1

I have a method that yields an IEnumerable, but it uses the yield keyword to return elements when executed. I don't always know how big the total collection is. It's kind of similar to the standard Fibonacci example when you go to Try .NET except that it will yield a finite number of elements. That being said, because there's no way of knowing how many elements it will return beforehand, it could keep yielding pretty much forever if there are too many.

When I looked for other questions about this topic here, one of the answers provided a clean LINQ query to randomly sample N elements from a collection. However, the assumption here was that the collection was static. If you go to the Try .NET website and modify the code to use the random sampling implementation from that answer, you will get an infinite loop.

public static void Main()
{
    foreach (var i in Fibonacci().OrderBy(f => Guid.NewGuid()).Take(20))
    {
        Console.WriteLine(i);
    }
}

The query tries to order all the elements in the returned IEnumerable, but to order all the elements it must first calculate all the elements, of which there are an infinite number, which means it will keep going on and on and never return an ordered collection.

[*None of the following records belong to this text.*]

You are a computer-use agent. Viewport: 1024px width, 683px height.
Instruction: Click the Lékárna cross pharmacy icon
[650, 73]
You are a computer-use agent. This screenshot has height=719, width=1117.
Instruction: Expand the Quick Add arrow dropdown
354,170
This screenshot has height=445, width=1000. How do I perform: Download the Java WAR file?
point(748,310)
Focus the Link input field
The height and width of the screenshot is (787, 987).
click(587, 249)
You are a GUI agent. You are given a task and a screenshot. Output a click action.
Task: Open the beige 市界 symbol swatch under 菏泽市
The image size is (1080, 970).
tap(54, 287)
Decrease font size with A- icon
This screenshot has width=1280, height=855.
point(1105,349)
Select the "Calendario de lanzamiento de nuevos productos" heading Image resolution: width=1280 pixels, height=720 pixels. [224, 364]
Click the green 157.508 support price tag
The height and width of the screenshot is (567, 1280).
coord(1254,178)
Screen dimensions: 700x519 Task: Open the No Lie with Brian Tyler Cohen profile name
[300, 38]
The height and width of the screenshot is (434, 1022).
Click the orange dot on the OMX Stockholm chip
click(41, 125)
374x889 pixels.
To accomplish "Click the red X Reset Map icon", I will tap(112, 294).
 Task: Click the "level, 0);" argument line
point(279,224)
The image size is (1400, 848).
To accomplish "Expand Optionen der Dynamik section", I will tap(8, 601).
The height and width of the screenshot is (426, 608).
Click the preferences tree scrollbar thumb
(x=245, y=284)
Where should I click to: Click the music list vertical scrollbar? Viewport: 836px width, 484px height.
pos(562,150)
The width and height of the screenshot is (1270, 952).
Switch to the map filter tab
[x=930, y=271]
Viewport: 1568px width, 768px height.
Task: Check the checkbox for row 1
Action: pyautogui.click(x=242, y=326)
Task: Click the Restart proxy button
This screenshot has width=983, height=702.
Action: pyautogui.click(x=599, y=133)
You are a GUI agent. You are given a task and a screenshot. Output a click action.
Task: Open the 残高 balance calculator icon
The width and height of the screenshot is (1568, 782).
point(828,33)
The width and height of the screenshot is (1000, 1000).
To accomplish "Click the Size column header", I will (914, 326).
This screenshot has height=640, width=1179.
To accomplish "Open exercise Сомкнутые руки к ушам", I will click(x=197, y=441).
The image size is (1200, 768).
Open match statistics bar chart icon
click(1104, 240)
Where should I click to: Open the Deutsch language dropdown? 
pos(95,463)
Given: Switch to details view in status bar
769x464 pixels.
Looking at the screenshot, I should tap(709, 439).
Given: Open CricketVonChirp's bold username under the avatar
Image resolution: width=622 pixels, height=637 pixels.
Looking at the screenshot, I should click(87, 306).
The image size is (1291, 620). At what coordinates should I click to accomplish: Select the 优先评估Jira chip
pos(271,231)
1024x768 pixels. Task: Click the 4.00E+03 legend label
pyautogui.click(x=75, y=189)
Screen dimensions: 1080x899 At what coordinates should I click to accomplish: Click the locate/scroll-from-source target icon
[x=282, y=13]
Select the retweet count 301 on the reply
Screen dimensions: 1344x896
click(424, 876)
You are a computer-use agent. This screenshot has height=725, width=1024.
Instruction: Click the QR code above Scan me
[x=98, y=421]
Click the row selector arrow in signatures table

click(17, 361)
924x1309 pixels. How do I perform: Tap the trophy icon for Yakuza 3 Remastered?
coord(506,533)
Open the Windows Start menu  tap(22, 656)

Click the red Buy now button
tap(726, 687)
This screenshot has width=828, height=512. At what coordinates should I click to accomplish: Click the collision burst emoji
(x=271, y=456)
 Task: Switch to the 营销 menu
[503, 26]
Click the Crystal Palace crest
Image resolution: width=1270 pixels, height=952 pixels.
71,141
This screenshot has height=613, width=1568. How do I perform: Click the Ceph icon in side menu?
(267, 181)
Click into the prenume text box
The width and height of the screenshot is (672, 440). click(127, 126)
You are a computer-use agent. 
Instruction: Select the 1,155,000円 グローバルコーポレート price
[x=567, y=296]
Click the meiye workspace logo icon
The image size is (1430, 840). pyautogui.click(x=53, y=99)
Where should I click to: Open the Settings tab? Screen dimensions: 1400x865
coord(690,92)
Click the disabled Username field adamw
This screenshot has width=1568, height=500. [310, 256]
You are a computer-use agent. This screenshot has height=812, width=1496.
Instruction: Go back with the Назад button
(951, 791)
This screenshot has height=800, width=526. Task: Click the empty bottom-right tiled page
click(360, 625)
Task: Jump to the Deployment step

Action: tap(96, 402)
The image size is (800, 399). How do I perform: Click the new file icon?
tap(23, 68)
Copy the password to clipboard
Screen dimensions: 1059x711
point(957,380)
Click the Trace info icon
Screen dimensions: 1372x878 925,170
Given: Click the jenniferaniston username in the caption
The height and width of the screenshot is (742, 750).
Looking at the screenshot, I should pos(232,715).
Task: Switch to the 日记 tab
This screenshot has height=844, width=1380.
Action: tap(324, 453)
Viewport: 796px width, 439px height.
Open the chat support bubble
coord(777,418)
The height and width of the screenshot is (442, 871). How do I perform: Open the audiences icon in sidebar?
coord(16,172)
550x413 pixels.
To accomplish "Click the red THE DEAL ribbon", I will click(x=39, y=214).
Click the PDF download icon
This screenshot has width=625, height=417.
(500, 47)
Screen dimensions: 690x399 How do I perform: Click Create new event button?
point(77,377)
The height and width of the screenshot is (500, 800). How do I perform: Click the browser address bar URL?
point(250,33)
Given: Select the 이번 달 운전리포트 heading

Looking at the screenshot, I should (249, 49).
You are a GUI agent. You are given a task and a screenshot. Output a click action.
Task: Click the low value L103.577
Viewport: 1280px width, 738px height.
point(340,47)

So what would be a good strategyfor randomly sampling an IEnumerable with an unknown number of contained elements? Is it even possible?

JansthcirlU
  • 688
  • 5
  • 21
  • So the question is *"How to select N random records from sequence having infinite length"*? Are there any constraints regarding time or memory? – Theodor Zoulias Jan 13 '22 at 08:54
  • @TheodorZoulias Hmm, I hadn't really considered time or memory, I was just wondering if it could be done theoretically or practically. Matthew's answer concerning reservoir sampling seems promising, but with a huge collection it might take too long regardless. – JansthcirlU Jan 13 '22 at 08:57
  • 2
    Theoretically it's easy. You don't have to be Georg Cantor to deduce that sampling an infinite sequence will take infinite time to complete (in other words it will never complete). – Theodor Zoulias Jan 13 '22 at 09:03
  • @TheodorZoulias would you prefer if I rephrased my question to *pseudorandom* sample? – JansthcirlU Jan 13 '22 at 10:14
  • JansthcirlU I don't think that it would make a difference. When we say "random" in a programming context, it is implied that we talk about pseudorandom generators. – Theodor Zoulias Jan 13 '22 at 10:25

1 Answers1

2

If a sequence is infinite in length, you can't select N elements from it in less than infinite time where the chance of each element in the sequence being selected is the same.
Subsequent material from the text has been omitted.